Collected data
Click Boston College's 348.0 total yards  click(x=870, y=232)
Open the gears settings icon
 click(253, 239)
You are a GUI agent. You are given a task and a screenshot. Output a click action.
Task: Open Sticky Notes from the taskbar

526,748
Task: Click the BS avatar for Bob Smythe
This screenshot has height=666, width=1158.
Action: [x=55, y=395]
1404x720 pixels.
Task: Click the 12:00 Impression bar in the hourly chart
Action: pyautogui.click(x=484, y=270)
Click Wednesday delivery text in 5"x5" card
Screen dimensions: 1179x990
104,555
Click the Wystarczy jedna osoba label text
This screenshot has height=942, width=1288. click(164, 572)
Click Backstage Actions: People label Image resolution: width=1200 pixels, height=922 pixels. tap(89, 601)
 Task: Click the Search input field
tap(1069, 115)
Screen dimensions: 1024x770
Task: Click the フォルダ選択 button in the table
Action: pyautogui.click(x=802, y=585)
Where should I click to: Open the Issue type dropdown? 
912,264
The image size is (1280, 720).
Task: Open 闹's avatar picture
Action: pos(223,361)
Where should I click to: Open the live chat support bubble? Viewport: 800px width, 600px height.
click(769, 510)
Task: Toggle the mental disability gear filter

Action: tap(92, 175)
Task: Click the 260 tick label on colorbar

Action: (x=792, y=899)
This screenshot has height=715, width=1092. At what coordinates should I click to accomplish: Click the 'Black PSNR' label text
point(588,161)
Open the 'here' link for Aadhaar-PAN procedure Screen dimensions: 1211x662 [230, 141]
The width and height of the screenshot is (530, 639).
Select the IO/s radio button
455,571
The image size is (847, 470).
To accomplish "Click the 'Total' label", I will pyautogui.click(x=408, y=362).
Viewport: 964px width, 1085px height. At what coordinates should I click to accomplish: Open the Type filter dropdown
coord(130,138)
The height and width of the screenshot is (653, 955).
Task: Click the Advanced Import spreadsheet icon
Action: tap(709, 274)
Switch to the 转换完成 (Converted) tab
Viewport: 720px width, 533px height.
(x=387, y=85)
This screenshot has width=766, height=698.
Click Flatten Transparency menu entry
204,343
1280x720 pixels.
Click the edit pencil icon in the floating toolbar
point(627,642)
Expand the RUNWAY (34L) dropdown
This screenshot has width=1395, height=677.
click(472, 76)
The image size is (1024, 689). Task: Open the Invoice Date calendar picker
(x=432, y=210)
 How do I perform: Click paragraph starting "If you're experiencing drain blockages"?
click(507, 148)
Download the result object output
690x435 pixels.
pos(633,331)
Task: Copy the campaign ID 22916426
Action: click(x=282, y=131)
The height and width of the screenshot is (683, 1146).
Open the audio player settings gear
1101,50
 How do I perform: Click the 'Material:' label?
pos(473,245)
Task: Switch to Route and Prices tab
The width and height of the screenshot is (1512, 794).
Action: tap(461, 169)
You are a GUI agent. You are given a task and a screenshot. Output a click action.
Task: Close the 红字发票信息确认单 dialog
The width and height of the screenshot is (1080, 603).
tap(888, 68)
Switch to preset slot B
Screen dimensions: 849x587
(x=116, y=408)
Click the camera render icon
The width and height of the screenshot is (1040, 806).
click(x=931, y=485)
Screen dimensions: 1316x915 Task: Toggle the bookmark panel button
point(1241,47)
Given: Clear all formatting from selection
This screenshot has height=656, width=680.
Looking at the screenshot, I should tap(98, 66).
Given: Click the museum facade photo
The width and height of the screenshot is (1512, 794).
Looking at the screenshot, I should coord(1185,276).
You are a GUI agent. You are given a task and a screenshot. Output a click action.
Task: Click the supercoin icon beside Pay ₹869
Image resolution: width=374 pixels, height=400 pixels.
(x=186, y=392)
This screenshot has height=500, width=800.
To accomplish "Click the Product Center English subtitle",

What the task asks:
The records above should be restated word for word in their entirety.

Solved problem:
Click Boston College's 348.0 total yards  click(x=870, y=232)
Open the gears settings icon
 click(253, 239)
You are a GUI agent. You are given a task and a screenshot. Output a click action.
Task: Open Sticky Notes from the taskbar

526,748
Task: Click the BS avatar for Bob Smythe
This screenshot has height=666, width=1158.
Action: [x=55, y=395]
1404x720 pixels.
Task: Click the 12:00 Impression bar in the hourly chart
Action: pyautogui.click(x=484, y=270)
Click Wednesday delivery text in 5"x5" card
Screen dimensions: 1179x990
104,555
Click the Wystarczy jedna osoba label text
This screenshot has height=942, width=1288. click(164, 572)
Click Backstage Actions: People label Image resolution: width=1200 pixels, height=922 pixels. tap(89, 601)
 Task: Click the Search input field
tap(1069, 115)
Screen dimensions: 1024x770
Task: Click the フォルダ選択 button in the table
Action: pyautogui.click(x=802, y=585)
Where should I click to: Open the Issue type dropdown? 
912,264
The image size is (1280, 720).
Task: Open 闹's avatar picture
Action: pos(223,361)
Where should I click to: Open the live chat support bubble? Viewport: 800px width, 600px height.
click(769, 510)
Task: Toggle the mental disability gear filter

Action: tap(92, 175)
Task: Click the 260 tick label on colorbar

Action: (x=792, y=899)
This screenshot has height=715, width=1092. At what coordinates should I click to accomplish: Click the 'Black PSNR' label text
point(588,161)
Open the 'here' link for Aadhaar-PAN procedure Screen dimensions: 1211x662 [230, 141]
The width and height of the screenshot is (530, 639).
Select the IO/s radio button
455,571
The image size is (847, 470).
To accomplish "Click the 'Total' label", I will pyautogui.click(x=408, y=362).
Viewport: 964px width, 1085px height. At what coordinates should I click to accomplish: Open the Type filter dropdown
coord(130,138)
The height and width of the screenshot is (653, 955).
Task: Click the Advanced Import spreadsheet icon
Action: tap(709, 274)
Switch to the 转换完成 (Converted) tab
Viewport: 720px width, 533px height.
(x=387, y=85)
This screenshot has width=766, height=698.
Click Flatten Transparency menu entry
204,343
1280x720 pixels.
Click the edit pencil icon in the floating toolbar
point(627,642)
Expand the RUNWAY (34L) dropdown
This screenshot has width=1395, height=677.
click(472, 76)
The image size is (1024, 689). Task: Open the Invoice Date calendar picker
(x=432, y=210)
 How do I perform: Click paragraph starting "If you're experiencing drain blockages"?
click(507, 148)
Download the result object output
690x435 pixels.
pos(633,331)
Task: Copy the campaign ID 22916426
Action: click(x=282, y=131)
The height and width of the screenshot is (683, 1146).
Open the audio player settings gear
1101,50
 How do I perform: Click the 'Material:' label?
pos(473,245)
Task: Switch to Route and Prices tab
The width and height of the screenshot is (1512, 794).
Action: tap(461, 169)
You are a GUI agent. You are given a task and a screenshot. Output a click action.
Task: Close the 红字发票信息确认单 dialog
The width and height of the screenshot is (1080, 603).
tap(888, 68)
Switch to preset slot B
Screen dimensions: 849x587
(x=116, y=408)
Click the camera render icon
The width and height of the screenshot is (1040, 806).
click(x=931, y=485)
Screen dimensions: 1316x915 Task: Toggle the bookmark panel button
point(1241,47)
Given: Clear all formatting from selection
This screenshot has height=656, width=680.
Looking at the screenshot, I should tap(98, 66).
Given: Click the museum facade photo
The width and height of the screenshot is (1512, 794).
Looking at the screenshot, I should coord(1185,276).
You are a GUI agent. You are given a task and a screenshot. Output a click action.
Task: Click the supercoin icon beside Pay ₹869
Image resolution: width=374 pixels, height=400 pixels.
(x=186, y=392)
This screenshot has height=500, width=800.
To accomplish "Click the Product Center English subtitle",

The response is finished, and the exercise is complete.